Separate chaining keeps collisions local to each bucket. The cost of a lookup equals the cost of hashing plus scanning one bucket. Buckets can grow independently, so performance depends on the distribution of keys. This approach tolerates higher load factors because buckets expand dynamically. It also simplifies deletion, since removing an entry from a bucket does not affect others.
Open addressing keeps all entries in a contiguous array. This improves cache locality because probing touches nearby memory. For workloads dominated by lookups, this can outperform chaining even with slightly higher collision rates. However, performance becomes sensitive to the load factor. As the table fills, probe sequences grow longer, and clusters form. Deletion becomes more complex because removing an entry must not break probe chains, which is why tombstones are used.
Clustering is a key phenomenon in open addressing. Linear probing tends to create primary clusters, where consecutive occupied slots attract more insertions. Alternative probe schemes such as quadratic probing or double hashing reduce clustering but introduce their own trade offs in implementation complexity and memory access patterns.
Correctness
For separate chaining, correctness follows from the bucket invariant. Every key is stored in exactly one bucket determined by the hash function and table capacity. Lookup inspects that bucket and compares keys directly, so it finds the entry if it exists.
For open addressing, correctness depends on preserving probe sequences. When inserting a key, the algorithm follows a probe sequence until it finds an empty slot. Lookup must follow the same sequence and must not stop prematurely. This is why an empty slot signals that the key is absent, while a tombstone signals that probing must continue.
Deletion must preserve this invariant. If deletion simply clears a slot, it may break a probe chain. A later lookup could stop at that empty slot and incorrectly conclude that a key is absent.
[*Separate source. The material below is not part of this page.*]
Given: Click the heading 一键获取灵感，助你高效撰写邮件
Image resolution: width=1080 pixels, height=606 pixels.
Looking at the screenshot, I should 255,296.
Tombstones avoid this by marking the slot as previously occupied, allowing lookup to continue probing.
Complexity
Let the load factor be α = size / capacity.
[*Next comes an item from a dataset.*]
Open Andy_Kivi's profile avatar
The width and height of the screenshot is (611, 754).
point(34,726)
For separate chaining, the expected bucket size is proportional to α. Lookup, insertion, and deletion take expected time O(1 + α). If α is kept bounded by a constant, operations are expected constant time.
For open addressing, expected probe length depends more sharply on α. With linear probing, average probe length grows as the table approaches capacity. When α remains below a threshold such as 0.7, operations are still close to constant time. As α approaches 1, performance degrades rapidly.
Worst case behavior for both strategies is O(n). This occurs when all keys collide or when probe sequences span most of the table.
Implementation Notes
Separate chaining benefits from compact bucket representations. Small arrays or vectors often outperform linked lists due to better locality.
Open addressing requires careful handling of tombstones. Too many tombstones increase probe length. Periodic rehashing removes tombstones and restores performance.
Choose capacity growth carefully. Doubling the table size is common because it keeps amortized cost low and preserves distribution properties for many hash functions.
For open addressing, ensure the probe sequence can reach all slots. Certain combinations of capacity and probe rule can leave parts of the table unreachable.
Example
Suppose capacity is 8 and three keys map to the same initial index 3.
Separate chaining:
bucket 3: (k1, v1), (k2, v2), (k3, v3)Open addressing with linear probing:
index 3: (k1, v1)
index 4: (k2, v2)
index 5: (k3, v3)A lookup for k3 starts at index 3, then probes 4, then 5, where it finds the key.
If k2 is deleted:
index 4: tombstoneLookup for k3 must continue past index 4 to reach index 5.
Common Mistakes
Stopping probing at a tombstone in open addressing. This breaks lookup.
Using a probe rule that does not cover the entire table.
Allowing the load factor to grow too high in open addressing.
Using linked lists for chaining in performance critical paths without measuring cache effects.
Ignoring clustering effects when evaluating performance.
Forgetting to rehash after many deletions when tombstones accumulate.